● What is being asked
Print exactly the lines below between the line containing "Where should I" and the line containing "At what coordinates", counting both of those lines. Leave pictures out.

START Records to use

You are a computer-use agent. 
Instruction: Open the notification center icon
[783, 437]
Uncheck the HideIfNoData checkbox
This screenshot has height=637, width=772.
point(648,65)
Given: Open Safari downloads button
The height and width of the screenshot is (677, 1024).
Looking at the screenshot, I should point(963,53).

END Records to use
START Records to use

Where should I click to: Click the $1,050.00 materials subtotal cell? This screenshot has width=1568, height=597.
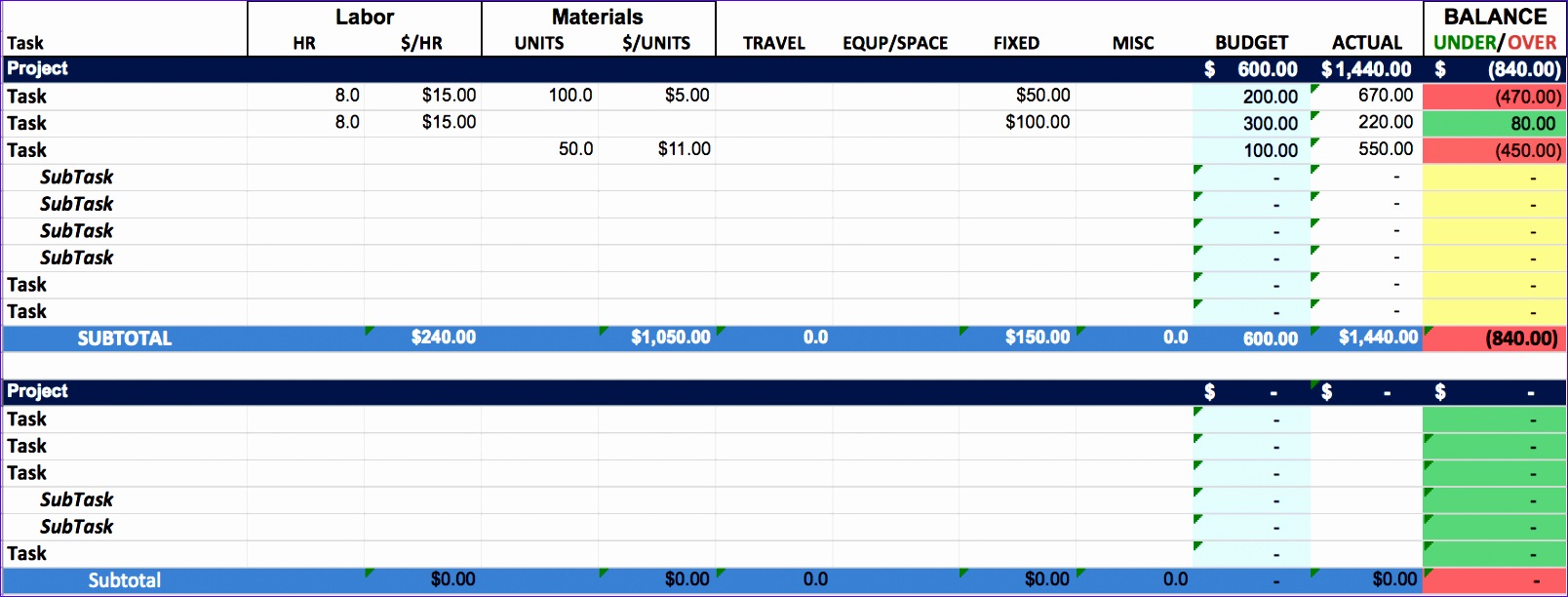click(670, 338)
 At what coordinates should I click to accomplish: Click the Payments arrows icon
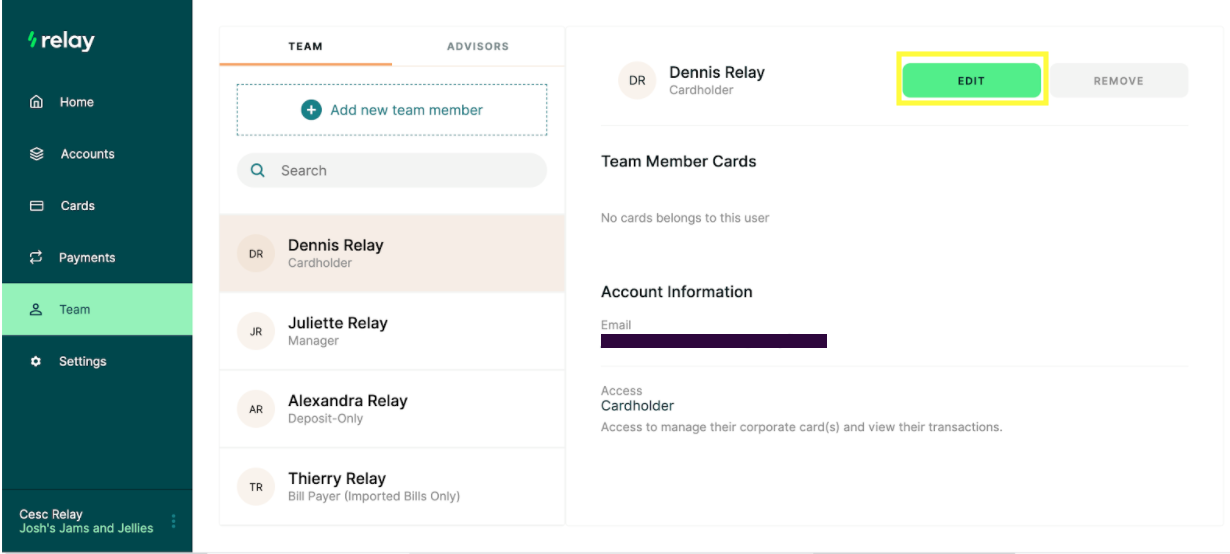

END Records to use

● Expected answer
Where should I click to: Click the $1,050.00 materials subtotal cell? This screenshot has width=1568, height=597.
click(670, 338)
 At what coordinates should I click to accomplish: Click the Payments arrows icon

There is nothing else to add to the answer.